The risk of publishing this problematic text is thereby splendidly justified. Not only because it is the key for understanding the development of Husserl's phenomenology; for the problems that emerge here first make it possible to situate correctly Husserl's later work within the course of this development and to relate it properly to his earlier work, so that withm this context it is comprehensible why in the later Crisis Husserl found himself forced to strike out on a new path (whose novelty is once again partially obscured by the self-interpretation he gave it); but because, in addition to its significance for the interpretation of phenomenology itself here, before the eyes of the reader, occurs the shipwreck of transcendental subjectivism, as both a nonhistorical apriorism and as the consummation of modern rationalism. Today, primarily as a result of Heidegger's work, the "end of metaphysics" is spoken of as if with a certain obviousness. We shall first properly understand the sense of such language if we follow closely how, in this work, metaphysics takes its departure behind Husserl's back. One can state quite frankly that this work is the end of metaphysics in the sense that after it any further advance along the concepts and paths of thought from which metaphysics seeks forcefully to extract the most extreme possibilities is no longer possible. To be sure, neither Husserl nor those who were his students at that time were explicitly aware of this, and it will still require a long and intensive struggle of interpretation and continuing thoughtful deliberation until we have experienced everything that here comes to an end. From this, new light will also be cast upon Heidegger's relation to phenomenology. Heidegger knew the thoughts affecting Husserl at this time from his first stay at Freiburg and from his many conversations with Husserl, and had therefore also experienced the shipwreck of this attempt through his own observations and had drawn the proper consequences in attempting, from that point on, to take his leave of the language of metaphysics which Husserl himself still employed.
The effort required to penetrate this work's almost inextricable train of thought, which, continually interrupted by excursions and the reinterpretations of themes already executed, laboriously draws itself forward with constantly new beginnings, will therefore be richly rewarded. To be sure, its study places severe demands upon the reader, who has no clear and surveyable train of thought to follow as a clue and who can only penetrate the sense of what takes place by drawing upon the appendices (which compose three-fifths of this large volume) added to the main text, by looking ahead to Husserl's later work, and by glancing back to his earlier work.
The editor of this volume has already indicated its unique character in his very important and instructive introduction and this character justifies his editorial procedure in every way.
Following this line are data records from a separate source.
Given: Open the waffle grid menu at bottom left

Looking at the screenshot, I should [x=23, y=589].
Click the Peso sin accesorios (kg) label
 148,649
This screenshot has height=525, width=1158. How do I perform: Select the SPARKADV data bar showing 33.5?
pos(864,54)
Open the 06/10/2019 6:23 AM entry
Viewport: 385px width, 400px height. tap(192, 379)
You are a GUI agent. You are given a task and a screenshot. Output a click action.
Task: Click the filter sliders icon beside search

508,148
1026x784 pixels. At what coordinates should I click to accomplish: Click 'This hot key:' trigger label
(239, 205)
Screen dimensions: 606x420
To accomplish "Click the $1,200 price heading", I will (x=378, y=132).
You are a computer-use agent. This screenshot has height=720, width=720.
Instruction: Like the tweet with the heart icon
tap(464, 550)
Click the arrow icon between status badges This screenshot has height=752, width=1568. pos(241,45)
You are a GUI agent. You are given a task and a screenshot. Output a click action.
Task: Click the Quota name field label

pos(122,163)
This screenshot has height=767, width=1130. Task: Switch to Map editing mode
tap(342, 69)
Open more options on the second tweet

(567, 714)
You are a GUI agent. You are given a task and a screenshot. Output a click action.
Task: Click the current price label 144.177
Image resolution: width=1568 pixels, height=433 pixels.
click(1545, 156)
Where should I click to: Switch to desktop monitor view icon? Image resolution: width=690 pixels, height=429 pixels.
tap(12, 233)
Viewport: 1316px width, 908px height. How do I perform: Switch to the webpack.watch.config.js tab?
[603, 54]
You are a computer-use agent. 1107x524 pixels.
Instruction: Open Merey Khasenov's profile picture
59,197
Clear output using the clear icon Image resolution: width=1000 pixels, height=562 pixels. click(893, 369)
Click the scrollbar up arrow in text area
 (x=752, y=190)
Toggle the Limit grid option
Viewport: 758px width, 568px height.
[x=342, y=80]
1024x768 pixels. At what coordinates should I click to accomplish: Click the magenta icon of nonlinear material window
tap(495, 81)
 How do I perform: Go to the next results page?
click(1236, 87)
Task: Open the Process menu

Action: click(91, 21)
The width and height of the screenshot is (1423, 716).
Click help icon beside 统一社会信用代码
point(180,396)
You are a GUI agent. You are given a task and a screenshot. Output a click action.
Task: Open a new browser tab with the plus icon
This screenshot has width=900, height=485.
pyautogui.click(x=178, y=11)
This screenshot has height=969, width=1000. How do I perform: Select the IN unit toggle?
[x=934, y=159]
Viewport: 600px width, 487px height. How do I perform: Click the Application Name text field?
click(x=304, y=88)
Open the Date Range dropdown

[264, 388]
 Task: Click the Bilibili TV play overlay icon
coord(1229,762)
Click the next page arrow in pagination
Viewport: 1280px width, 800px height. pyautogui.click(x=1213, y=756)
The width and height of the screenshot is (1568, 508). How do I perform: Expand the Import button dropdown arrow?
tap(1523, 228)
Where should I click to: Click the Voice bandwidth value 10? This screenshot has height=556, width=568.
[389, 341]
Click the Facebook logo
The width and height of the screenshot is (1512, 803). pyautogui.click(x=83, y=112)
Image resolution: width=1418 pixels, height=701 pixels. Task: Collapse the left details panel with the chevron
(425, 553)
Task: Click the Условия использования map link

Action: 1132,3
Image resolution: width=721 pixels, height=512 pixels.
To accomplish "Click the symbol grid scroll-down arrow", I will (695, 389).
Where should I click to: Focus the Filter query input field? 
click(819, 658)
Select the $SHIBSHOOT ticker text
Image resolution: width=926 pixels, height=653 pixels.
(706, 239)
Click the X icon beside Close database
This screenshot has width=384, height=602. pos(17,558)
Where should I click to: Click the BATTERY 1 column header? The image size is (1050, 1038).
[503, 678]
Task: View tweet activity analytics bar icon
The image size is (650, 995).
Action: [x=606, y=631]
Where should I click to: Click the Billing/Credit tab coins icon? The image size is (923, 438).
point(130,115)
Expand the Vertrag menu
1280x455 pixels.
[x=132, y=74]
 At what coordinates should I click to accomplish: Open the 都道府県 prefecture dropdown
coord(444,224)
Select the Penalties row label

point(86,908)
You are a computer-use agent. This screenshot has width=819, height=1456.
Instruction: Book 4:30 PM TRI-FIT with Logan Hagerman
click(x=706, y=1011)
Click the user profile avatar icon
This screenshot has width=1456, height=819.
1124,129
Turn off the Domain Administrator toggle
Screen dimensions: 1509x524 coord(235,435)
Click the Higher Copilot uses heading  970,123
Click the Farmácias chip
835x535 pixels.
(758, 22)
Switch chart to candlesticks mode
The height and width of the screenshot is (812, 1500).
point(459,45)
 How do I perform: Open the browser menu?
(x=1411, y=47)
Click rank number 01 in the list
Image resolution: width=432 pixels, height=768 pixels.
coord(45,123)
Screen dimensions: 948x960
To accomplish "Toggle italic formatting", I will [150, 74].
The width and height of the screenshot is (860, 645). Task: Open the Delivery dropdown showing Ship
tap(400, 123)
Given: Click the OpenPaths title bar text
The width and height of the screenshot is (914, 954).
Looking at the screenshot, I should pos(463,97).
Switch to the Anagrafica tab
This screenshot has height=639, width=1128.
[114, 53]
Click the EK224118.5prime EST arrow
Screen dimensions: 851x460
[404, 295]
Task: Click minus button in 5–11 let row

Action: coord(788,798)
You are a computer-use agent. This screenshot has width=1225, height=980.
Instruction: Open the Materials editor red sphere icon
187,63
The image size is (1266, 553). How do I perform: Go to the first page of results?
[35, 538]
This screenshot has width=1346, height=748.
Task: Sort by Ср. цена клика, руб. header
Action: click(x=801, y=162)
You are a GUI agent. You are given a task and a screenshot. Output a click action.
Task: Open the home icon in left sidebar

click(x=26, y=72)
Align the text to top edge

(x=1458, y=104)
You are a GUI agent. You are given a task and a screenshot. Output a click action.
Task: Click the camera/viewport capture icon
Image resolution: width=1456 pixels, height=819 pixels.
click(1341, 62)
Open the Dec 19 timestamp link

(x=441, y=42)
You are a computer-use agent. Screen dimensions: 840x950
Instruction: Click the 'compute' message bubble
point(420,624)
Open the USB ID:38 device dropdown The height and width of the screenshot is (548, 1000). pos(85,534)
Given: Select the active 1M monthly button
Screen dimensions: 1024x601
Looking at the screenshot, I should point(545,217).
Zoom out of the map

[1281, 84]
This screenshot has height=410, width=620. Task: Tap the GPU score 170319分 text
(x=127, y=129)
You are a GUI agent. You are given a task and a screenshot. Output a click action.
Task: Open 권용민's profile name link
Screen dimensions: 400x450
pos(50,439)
It is proper that the main text of the lectures is reproduced without any attempted gloss (the temptation to proceed in this way could well have been suggested by Husserl's own later critical comments on the text) and that all of Husserl's self-critical reflections appear only in the notes and appendices. These are so aptly chosen from the vast abundance of manuscripts belonging to the domain of the text's problem that one cannot exclude any of them from his attention if he desires to obtain a just picture of the entire problematic. The same exemplary care predominates in the critical textual apparatus as in the previous volumes of the collected works, although here the editor saw difficulties before him greater than in previous volumes and the manner in which he overcame them deserves the highest praise.
From these introductory remarks it follows that the evaluation of this work within the framework we have presented here must limit itself to emphasizing basic thoughts and their relationship for the purpose of attaching critical-interpretative considerations to them, considerations which, at least at some points and in a quite provisional fashion, shall serve to fix what has already been generally indicated concerning the work's significance. For the more detailed analysis of the train of thought, its turnings, breaks, and later corrections, one must refer once and for all to the editor's introduction. To add to it would require a critical commentary accompanying the entire text. One must also refer to this introduction with respect to the occurrence of the title, First Philosophy, and the meaning its employment has in the development of Husserl's thought. Here we need only remark that after the completion of these lectures this title recedes more and more into the background and appears only in passing in the Cartesian Meditations,4 and only once again in quotation marks in the Crisis. When the editor remarks that it is replaced by the more general expression "transcendental philosophy," this could be made more precise by remarking that it is not simply a modification of a term designating one and the same subject matter. Husserl saw that he was compelled to abandon the subject matter itself, and that means that the guiding thought of the basic discipline of phenomenology designated by the title First Philosophy is to be abandoned as incapable of realization.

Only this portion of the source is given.